ESTRATTO DEL DOCUMENTO:
======

Carmelo Moncada, uomo di vasta cultura e di santa vita, è stato inserito dallo scrittore e storico della chiesa agrigentina monsignor Domenico De Gregorio tra le "illustri figure del Clero siciliano, che, nel volgere di un secolo, hanno alleviato le sofferenze materiali e spirituali del nostro popolo" (Domenico De Gregorio, Profili di sacerdoti agrigentini, Firenze, 1961).
Nacque a Canicattì il 6 ottobre 1816. Poiché allora non esistevano scuole pubbliche, ebbe come precettore il sacerdote Vincenzo Cammilleri e poi entrò nel Seminario Vescovile di Girgenti, frequentando il prestigioso Collegio dei Santi Agostino e Tommaso.
Negli ultimi tre anni di arcipretura di Francesco Martines, parroco di San Pancrazio per 47 anni - dal 1806 al 1853 - Carmelo Moncada ricoprì l'incarico di vicario della Chiesa Madre. Fu nominato parroco il 12 giugno 1853 dal vescovo di Girgenti, il teatino monsignor Domenico Lo Iacono, un prelato reazionario che dai Borbone era stato insignito ad honorem del grado di colonnello. Lo Iacono, quando stava per maturare l'unità d'Italia, pur avendo diritto a partecipare alle sedute del Parlamento Siciliano in quanto Pari di Sicilia, preferì fuggire alla volta di Napoli per testimoniare la sua fedeltà a Ferdinando II e al papa Pio IX, allora esule a Gaeta.
Carmelo Moncada, invece, seguendo gli insegnamenti del suo precettore Vincenzo Cammilleri, componente del Comitato Rivoluzionario Cittadino, fu di idee democratiche e progressiste.
Il 23 giugno 1860 i cittadini di Canicattì furono invitati a recarsi nella Chiesa Madre per iscriversi alle liste elettorali in vista delle elezioni che si sarebbero tenute il 21 ottobre. La Commissione elettorale, composta da Pietro Testasecca, vicepresidente del Consiglio Civico, Vincenzo Palumbo, aiutante maggiore della Guardia Nazionale, Gaetano Cupani, sostituto del presidente del Municipio, Emanuele Antinoro in qualità di notaio anziano, Carmelo Moncada, arciprete e responsabile dello Stato Civile e Alfonso Tedeschi, segretario, compì le operazioni di sua competenza dal 10 luglio al 20 agosto 1860.
Il 15 ottobre però il prodittatore Antonio Mordini comunicava con proprio decreto che il 21 non si sarebbe votato per l’elezione dei deputati, ma i cittadini avrebbero sottoscritto, per plebiscito, questa dichiarazione: “Il popolo siciliano vuole l’Italia una e indivisibile con Vittorio Emanuele Re costituzionale e suoi legittimi discendenti”.

======

RIGHE DI DATI:

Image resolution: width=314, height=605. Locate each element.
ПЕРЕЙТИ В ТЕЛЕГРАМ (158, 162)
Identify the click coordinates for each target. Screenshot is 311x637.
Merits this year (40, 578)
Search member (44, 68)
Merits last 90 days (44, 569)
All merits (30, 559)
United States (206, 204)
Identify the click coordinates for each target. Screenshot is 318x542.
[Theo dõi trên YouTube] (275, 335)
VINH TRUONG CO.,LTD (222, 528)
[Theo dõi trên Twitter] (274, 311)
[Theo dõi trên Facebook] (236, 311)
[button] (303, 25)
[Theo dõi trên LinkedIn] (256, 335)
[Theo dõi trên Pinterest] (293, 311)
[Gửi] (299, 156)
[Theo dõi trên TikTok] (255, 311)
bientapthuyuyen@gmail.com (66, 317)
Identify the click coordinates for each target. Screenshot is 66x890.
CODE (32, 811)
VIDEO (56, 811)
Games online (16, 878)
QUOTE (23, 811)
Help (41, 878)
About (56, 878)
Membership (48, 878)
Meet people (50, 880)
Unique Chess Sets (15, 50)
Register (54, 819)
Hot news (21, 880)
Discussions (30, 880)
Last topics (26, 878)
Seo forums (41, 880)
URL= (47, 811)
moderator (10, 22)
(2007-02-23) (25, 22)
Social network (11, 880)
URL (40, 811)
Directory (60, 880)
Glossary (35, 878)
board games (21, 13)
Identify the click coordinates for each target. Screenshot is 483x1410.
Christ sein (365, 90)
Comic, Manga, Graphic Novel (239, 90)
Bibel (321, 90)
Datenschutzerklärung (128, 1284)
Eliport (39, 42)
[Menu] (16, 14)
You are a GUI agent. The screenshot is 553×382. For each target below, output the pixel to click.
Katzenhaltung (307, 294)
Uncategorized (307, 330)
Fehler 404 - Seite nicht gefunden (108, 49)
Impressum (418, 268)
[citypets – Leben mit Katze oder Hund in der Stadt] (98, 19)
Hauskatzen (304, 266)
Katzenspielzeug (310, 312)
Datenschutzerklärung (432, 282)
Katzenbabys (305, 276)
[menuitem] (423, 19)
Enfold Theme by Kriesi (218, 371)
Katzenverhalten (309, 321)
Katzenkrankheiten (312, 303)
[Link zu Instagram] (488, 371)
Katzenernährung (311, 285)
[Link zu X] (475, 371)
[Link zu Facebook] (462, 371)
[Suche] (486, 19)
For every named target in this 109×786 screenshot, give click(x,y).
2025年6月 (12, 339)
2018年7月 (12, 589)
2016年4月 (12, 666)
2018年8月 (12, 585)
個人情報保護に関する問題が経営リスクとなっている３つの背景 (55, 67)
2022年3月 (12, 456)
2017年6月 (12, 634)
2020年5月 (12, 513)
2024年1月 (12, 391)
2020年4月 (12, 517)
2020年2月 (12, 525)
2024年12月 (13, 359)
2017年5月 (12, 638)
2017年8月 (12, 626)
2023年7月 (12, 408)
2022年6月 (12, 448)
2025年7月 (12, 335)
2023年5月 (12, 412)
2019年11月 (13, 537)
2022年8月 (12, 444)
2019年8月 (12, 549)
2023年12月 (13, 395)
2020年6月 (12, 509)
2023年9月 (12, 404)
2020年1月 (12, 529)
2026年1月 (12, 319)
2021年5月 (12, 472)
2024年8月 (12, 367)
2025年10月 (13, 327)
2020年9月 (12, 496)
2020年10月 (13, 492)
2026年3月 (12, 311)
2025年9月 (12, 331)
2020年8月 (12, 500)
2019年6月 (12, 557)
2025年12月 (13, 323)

======

ESERCIZIO 1:
Chi erano i componenti della Commissione elettorale elencati nell'estratto su Carmelo Moncada?
ESERCIZIO 2:
Disponi in una tabella Markdown le voci dall'inizio fino alla riga che contiene "VINH TRUONG CO.,LTD (222, 528)", inclusa, con le colonne "N." e "Riga" e senza le righe vuote.
L'estratto e le voci provengono da fonti diverse.

RISPOSTA COMPLETA 1:
- Pietro Testasecca, vicepresidente del Consiglio Civico
- Vincenzo Palumbo, aiutante maggiore della Guardia Nazionale
- Gaetano Cupani, sostituto del presidente del Municipio
- Emanuele Antinoro, in qualità di notaio anziano
- Carmelo Moncada, arciprete e responsabile dello Stato Civile
- Alfonso Tedeschi, segretario

RISPOSTA COMPLETA 2:
| N. | Riga |
|---|---|
| 1 | Image resolution: width=314, height=605. Locate each element. |
| 2 | ПЕРЕЙТИ В ТЕЛЕГРАМ (158, 162) |
| 3 | Identify the click coordinates for each target. Screenshot is 311x637. |
| 4 | Merits this year (40, 578) |
| 5 | Search member (44, 68) |
| 6 | Merits last 90 days (44, 569) |
| 7 | All merits (30, 559) |
| 8 | United States (206, 204) |
| 9 | Identify the click coordinates for each target. Screenshot is 318x542. |
| 10 | [Theo dõi trên YouTube] (275, 335) |
| 11 | VINH TRUONG CO.,LTD (222, 528) |